### Provided material
------------------------------------
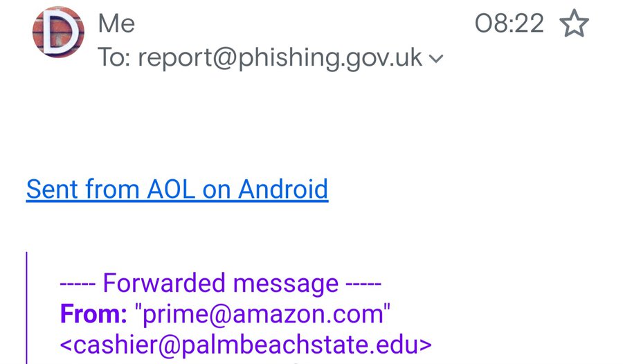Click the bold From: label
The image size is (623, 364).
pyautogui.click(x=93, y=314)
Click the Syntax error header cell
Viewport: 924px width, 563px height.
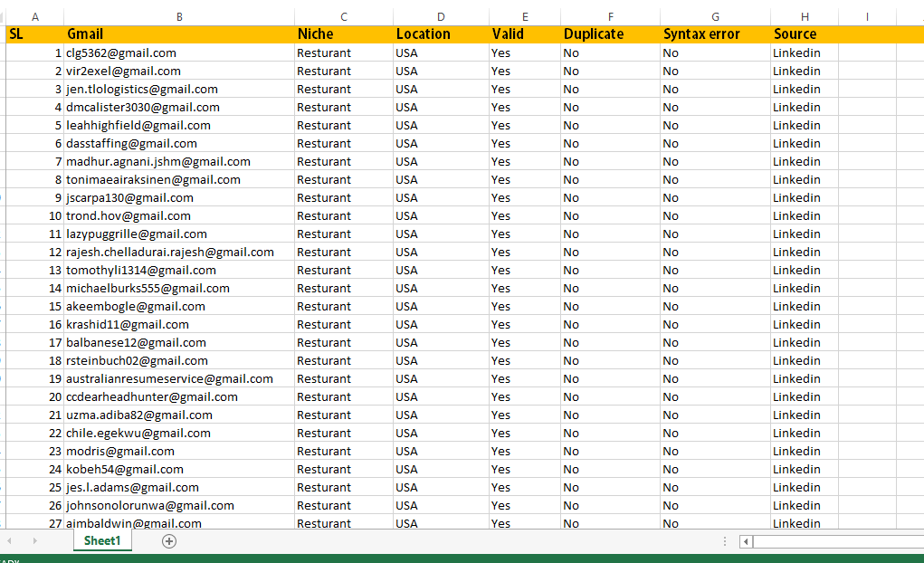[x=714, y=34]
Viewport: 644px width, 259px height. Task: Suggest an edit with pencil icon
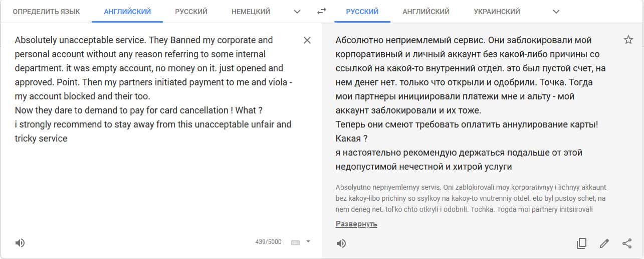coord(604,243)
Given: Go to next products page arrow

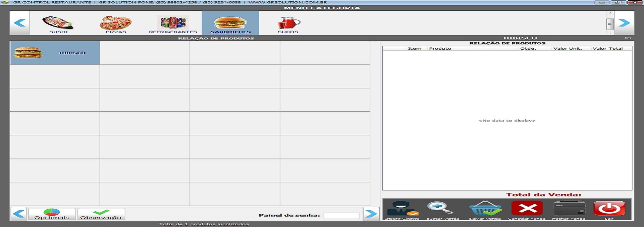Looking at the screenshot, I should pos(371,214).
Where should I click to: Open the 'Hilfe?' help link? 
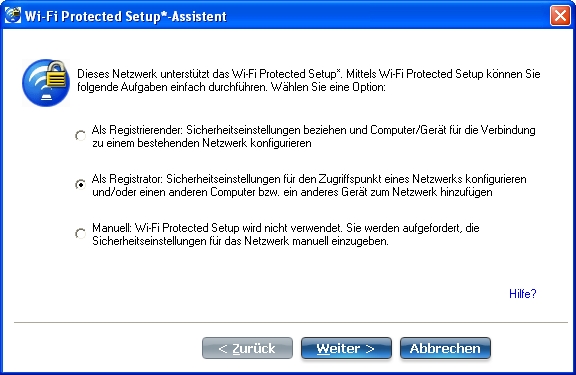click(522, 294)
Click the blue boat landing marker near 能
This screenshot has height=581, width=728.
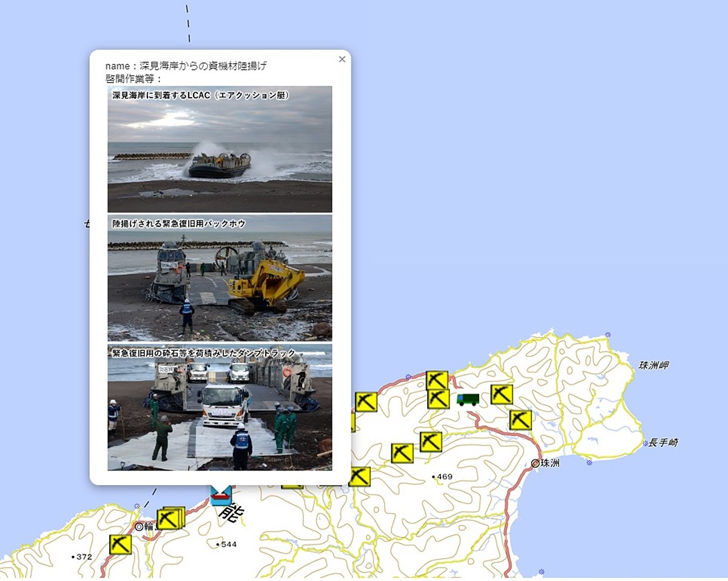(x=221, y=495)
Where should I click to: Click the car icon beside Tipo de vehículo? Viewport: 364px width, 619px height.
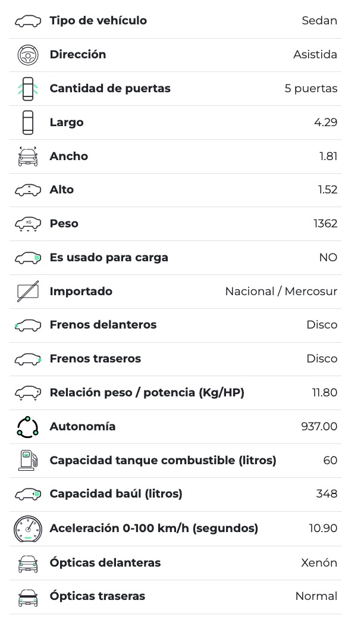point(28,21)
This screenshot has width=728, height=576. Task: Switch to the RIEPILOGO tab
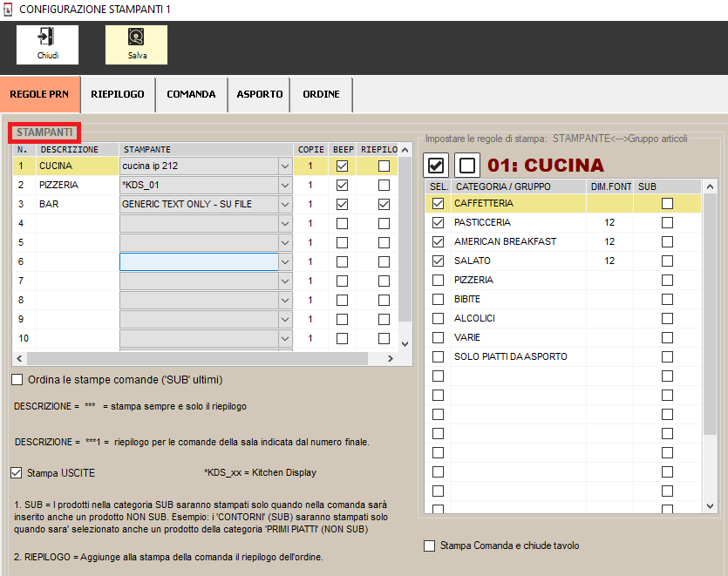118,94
------------------------------------
### The task
Only the lines from the one containing "Click the Syntax error header cell" through the last line of the entries above belong in the copy; reproduce them exactly and drop every picture.

### Result
Click the Syntax error header cell
Viewport: 924px width, 563px height.
[x=714, y=34]
Viewport: 644px width, 259px height. Task: Suggest an edit with pencil icon
coord(604,243)
Given: Go to next products page arrow

Looking at the screenshot, I should pos(371,214).
Where should I click to: Open the 'Hilfe?' help link? 
click(522, 294)
Click the blue boat landing marker near 能
This screenshot has height=581, width=728.
(x=221, y=495)
Where should I click to: Click the car icon beside Tipo de vehículo? Viewport: 364px width, 619px height.
point(28,21)
This screenshot has width=728, height=576. Task: Switch to the RIEPILOGO tab
118,94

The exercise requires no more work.